Your instructions:
Recast part of the listing below as a numbered list, with blank lines left out. Begin at the line that has "the black beads?", and stop after the line that has "click(133, 66)".

[Word and element pointing entries]
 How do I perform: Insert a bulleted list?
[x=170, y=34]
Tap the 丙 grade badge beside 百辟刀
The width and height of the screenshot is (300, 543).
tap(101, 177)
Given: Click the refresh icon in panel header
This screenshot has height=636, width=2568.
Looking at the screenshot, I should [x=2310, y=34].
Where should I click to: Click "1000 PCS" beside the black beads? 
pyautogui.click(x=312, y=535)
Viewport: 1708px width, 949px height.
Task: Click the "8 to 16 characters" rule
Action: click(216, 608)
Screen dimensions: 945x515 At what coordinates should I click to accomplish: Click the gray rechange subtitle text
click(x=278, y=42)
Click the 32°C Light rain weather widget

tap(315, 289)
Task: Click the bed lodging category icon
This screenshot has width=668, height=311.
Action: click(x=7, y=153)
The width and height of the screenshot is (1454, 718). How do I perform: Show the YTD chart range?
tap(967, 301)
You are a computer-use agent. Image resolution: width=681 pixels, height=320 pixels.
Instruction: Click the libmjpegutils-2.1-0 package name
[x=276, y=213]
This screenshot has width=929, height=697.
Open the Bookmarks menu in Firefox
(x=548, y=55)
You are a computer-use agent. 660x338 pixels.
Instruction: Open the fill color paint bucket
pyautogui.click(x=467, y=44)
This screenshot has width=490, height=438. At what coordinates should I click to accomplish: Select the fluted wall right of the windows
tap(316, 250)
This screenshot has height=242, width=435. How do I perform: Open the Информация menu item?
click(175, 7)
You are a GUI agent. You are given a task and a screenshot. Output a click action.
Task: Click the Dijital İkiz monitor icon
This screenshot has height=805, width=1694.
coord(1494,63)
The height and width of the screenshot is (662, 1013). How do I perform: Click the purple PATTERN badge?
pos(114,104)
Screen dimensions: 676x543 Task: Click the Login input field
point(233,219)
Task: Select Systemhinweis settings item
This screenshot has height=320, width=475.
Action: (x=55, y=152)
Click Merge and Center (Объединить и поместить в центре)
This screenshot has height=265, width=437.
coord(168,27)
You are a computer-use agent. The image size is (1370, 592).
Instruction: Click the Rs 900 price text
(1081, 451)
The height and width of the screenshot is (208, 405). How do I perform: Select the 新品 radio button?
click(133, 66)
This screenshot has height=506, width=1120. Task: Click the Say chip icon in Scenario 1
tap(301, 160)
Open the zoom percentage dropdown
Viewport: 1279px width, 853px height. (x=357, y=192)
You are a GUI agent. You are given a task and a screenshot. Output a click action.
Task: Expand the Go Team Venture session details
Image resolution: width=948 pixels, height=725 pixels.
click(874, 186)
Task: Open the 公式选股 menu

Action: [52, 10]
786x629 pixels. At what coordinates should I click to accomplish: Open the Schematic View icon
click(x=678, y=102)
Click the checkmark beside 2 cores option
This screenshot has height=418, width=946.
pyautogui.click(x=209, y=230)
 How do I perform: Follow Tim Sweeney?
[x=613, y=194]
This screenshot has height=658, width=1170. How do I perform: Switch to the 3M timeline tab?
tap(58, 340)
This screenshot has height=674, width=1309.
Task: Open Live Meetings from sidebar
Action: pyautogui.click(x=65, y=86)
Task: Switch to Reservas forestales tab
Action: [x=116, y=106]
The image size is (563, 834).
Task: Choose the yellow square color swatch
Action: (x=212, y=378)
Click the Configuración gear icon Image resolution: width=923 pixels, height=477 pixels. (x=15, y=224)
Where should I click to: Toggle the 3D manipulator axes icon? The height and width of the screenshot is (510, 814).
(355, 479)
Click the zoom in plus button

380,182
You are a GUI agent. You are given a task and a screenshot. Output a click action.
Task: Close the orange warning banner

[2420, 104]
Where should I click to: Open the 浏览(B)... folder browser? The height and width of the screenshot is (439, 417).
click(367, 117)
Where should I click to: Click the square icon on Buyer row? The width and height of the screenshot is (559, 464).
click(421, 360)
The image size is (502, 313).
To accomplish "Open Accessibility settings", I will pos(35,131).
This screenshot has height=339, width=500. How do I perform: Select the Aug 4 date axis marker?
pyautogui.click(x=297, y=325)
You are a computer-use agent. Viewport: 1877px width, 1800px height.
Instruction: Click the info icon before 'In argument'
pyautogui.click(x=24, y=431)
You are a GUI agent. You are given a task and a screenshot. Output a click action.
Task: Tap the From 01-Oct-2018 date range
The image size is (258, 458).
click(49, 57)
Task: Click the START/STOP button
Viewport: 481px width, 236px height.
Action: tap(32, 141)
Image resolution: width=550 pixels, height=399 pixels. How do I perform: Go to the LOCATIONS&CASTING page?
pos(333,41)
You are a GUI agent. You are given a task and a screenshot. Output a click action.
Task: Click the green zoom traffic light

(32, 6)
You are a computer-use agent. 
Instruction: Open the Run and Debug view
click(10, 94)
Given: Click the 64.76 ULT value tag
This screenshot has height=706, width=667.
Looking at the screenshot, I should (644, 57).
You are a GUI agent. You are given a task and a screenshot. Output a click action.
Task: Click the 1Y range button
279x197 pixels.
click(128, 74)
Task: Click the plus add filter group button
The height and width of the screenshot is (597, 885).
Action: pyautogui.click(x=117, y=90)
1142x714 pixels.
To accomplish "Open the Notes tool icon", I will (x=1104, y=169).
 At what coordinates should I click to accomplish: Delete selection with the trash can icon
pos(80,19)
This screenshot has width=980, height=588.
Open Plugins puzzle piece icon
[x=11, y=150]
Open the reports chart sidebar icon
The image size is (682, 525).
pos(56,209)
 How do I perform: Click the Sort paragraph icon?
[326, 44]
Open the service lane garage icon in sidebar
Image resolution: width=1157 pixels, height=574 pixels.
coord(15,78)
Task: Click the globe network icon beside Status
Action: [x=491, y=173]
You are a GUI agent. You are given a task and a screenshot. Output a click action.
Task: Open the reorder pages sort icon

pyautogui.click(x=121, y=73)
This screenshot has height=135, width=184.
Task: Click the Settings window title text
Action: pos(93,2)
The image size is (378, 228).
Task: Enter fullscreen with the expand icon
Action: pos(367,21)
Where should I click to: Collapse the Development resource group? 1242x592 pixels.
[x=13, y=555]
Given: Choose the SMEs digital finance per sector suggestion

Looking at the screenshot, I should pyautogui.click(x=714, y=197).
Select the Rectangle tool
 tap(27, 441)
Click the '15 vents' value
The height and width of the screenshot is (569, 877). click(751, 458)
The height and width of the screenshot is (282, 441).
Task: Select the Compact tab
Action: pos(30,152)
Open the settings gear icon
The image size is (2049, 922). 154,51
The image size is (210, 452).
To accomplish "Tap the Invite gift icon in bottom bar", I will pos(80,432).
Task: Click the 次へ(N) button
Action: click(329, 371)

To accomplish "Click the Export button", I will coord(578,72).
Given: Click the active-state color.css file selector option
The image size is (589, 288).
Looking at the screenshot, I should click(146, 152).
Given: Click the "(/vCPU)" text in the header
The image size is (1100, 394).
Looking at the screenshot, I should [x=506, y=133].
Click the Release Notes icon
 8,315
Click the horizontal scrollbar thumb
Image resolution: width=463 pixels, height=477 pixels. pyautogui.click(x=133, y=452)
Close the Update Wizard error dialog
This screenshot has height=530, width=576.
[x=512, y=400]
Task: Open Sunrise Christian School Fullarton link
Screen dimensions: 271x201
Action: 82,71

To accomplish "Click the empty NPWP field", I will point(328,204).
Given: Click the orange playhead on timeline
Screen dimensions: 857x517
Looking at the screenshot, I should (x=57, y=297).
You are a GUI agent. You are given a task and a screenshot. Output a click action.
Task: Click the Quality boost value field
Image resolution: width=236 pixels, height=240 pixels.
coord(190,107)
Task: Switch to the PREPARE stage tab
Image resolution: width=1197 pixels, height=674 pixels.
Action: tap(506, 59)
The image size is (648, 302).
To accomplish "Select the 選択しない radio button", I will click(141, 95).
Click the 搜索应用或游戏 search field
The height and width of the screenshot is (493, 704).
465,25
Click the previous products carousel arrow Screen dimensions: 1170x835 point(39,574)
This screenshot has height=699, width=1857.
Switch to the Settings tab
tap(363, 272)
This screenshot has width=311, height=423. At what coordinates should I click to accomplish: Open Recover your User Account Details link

Answer to the task:
1. Where should I click to: Click "1000 PCS" beside the black beads? 
2. pyautogui.click(x=312, y=535)
3. Viewport: 1708px width, 949px height.
4. Task: Click the "8 to 16 characters" rule
5. Action: click(216, 608)
6. Screen dimensions: 945x515 At what coordinates should I click to accomplish: Click the gray rechange subtitle text
7. click(x=278, y=42)
8. Click the 32°C Light rain weather widget
9. tap(315, 289)
10. Task: Click the bed lodging category icon
11. This screenshot has width=668, height=311.
12. Action: click(x=7, y=153)
13. The width and height of the screenshot is (1454, 718). How do I perform: Show the YTD chart range?
14. tap(967, 301)
15. You are a computer-use agent. Image resolution: width=681 pixels, height=320 pixels.
16. Instruction: Click the libmjpegutils-2.1-0 package name
17. [x=276, y=213]
18. This screenshot has width=929, height=697.
19. Open the Bookmarks menu in Firefox
20. (x=548, y=55)
21. You are a computer-use agent. 660x338 pixels.
22. Instruction: Open the fill color paint bucket
23. pyautogui.click(x=467, y=44)
24. This screenshot has width=490, height=438. At what coordinates should I click to accomplish: Select the fluted wall right of the windows
25. tap(316, 250)
26. This screenshot has height=242, width=435. How do I perform: Open the Информация menu item?
27. click(175, 7)
28. You are a GUI agent. You are given a task and a screenshot. Output a click action.
29. Task: Click the Dijital İkiz monitor icon
30. This screenshot has height=805, width=1694.
31. coord(1494,63)
32. The height and width of the screenshot is (662, 1013). How do I perform: Click the purple PATTERN badge?
33. pos(114,104)
34. Screen dimensions: 676x543 Task: Click the Login input field
35. point(233,219)
36. Task: Select Systemhinweis settings item
37. This screenshot has height=320, width=475.
38. Action: (x=55, y=152)
39. Click Merge and Center (Объединить и поместить в центре)
40. This screenshot has height=265, width=437.
41. coord(168,27)
42. You are a computer-use agent. The image size is (1370, 592).
43. Instruction: Click the Rs 900 price text
44. (1081, 451)
45. The height and width of the screenshot is (208, 405). How do I perform: Select the 新品 radio button?
46. click(133, 66)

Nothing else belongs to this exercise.